■ **Exercise details**:
Among the records below, find each line that includes the string "will" and copy it.

■ **Information given**:
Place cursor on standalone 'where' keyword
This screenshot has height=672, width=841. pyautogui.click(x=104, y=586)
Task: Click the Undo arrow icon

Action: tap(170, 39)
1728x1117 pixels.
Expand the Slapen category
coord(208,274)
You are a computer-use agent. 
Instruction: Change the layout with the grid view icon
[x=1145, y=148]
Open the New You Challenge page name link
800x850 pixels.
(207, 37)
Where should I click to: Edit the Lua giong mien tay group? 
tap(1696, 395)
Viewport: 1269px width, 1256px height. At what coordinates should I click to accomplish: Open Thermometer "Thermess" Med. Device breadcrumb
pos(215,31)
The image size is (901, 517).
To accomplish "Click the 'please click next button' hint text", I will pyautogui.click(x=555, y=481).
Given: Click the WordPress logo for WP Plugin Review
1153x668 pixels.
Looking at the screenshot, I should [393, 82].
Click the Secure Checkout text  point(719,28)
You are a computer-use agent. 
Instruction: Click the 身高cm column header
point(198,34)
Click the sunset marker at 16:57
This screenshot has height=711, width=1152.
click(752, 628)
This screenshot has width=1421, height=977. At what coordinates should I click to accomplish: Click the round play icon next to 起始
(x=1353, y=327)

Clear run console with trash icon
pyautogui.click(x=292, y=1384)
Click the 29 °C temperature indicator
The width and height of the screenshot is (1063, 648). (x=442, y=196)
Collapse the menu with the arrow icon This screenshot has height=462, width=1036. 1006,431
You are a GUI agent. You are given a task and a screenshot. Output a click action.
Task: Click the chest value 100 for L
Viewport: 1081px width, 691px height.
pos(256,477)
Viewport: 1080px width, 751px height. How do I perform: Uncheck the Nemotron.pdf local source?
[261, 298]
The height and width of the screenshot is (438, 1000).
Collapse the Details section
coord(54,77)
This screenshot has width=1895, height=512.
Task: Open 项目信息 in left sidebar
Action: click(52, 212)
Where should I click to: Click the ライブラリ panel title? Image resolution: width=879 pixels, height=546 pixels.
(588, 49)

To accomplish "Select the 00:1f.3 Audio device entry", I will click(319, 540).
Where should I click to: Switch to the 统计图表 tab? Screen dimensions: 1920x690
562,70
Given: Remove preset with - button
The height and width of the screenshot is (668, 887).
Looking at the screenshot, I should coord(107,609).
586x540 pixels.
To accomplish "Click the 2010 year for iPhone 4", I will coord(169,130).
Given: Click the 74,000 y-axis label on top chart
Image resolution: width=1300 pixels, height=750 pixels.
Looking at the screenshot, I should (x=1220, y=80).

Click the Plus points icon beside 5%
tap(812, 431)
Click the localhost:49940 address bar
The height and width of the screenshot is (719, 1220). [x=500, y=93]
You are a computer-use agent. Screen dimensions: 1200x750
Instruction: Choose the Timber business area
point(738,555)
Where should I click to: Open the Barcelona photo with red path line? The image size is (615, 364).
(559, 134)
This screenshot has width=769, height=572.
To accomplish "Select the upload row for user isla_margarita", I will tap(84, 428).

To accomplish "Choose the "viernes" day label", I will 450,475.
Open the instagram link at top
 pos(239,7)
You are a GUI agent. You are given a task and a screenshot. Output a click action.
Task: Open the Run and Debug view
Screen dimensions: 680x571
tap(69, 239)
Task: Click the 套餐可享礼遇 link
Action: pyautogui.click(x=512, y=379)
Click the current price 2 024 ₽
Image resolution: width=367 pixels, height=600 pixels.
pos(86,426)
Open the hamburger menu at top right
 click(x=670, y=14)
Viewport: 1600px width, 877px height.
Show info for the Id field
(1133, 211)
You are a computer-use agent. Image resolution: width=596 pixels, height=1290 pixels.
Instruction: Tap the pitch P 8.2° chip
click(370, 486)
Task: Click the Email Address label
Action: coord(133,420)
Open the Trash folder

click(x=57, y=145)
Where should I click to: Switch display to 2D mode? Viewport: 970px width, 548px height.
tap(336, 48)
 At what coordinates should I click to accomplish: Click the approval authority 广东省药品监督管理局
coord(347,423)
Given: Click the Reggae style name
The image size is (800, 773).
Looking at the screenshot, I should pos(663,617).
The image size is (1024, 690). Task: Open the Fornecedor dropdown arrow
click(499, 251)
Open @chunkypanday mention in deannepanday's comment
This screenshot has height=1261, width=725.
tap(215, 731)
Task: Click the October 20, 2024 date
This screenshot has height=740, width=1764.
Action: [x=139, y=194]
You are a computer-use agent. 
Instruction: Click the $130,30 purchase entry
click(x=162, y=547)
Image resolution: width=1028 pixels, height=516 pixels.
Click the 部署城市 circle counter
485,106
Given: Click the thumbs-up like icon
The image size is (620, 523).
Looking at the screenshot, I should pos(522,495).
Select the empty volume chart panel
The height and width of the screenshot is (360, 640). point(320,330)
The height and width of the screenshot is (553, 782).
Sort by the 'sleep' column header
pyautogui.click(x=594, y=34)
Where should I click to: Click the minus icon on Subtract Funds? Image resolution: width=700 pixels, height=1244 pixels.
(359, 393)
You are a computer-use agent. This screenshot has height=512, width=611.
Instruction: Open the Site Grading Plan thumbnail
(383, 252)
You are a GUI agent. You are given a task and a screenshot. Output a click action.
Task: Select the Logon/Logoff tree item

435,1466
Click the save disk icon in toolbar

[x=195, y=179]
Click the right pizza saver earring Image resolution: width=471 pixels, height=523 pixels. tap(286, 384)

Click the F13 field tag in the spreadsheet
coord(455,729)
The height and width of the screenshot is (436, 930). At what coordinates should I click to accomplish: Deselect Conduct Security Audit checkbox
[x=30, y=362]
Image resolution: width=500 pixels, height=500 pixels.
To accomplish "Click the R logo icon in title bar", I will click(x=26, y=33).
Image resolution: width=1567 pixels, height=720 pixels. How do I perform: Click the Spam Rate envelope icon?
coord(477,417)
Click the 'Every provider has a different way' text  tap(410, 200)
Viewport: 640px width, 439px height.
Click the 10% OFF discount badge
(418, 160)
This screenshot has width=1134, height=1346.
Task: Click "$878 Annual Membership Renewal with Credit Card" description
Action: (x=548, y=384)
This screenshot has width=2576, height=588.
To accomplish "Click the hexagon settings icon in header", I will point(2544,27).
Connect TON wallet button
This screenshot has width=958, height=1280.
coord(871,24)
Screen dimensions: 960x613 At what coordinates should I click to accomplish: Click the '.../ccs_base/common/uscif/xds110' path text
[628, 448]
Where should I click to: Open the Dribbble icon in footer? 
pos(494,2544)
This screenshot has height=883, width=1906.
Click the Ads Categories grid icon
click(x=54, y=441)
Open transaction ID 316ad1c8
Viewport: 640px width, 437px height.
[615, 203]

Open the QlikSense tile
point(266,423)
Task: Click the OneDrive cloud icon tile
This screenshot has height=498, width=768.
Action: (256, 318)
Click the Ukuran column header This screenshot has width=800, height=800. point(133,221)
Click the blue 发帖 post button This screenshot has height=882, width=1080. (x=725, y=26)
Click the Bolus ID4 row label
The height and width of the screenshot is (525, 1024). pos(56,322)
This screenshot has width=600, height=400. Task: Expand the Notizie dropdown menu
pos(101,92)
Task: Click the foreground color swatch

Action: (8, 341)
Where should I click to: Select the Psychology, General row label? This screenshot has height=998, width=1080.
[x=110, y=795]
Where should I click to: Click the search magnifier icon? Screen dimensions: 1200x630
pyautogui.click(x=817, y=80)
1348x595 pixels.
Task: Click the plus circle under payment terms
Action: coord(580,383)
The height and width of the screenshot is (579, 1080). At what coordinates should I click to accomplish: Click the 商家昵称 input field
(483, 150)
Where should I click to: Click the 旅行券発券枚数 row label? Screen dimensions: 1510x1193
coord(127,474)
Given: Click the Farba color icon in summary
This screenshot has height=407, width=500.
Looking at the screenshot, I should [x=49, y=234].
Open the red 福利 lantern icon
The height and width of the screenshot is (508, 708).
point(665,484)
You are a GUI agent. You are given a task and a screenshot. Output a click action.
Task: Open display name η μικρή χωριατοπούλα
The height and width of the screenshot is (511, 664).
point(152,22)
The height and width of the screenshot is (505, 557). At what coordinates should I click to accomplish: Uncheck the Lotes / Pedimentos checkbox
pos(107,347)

■ **Written solution**:
To accomplish "Click the 'please click next button' hint text", I will pyautogui.click(x=555, y=481).
To accomplish "Select the 00:1f.3 Audio device entry", I will click(319, 540).
To accomplish "Click the 2010 year for iPhone 4", I will coord(169,130).
To accomplish "Select the upload row for user isla_margarita", I will tap(84, 428).
To accomplish "Choose the "viernes" day label", I will 450,475.
To accomplish "Click the R logo icon in title bar", I will click(x=26, y=33).
To accomplish "Click the hexagon settings icon in header", I will point(2544,27).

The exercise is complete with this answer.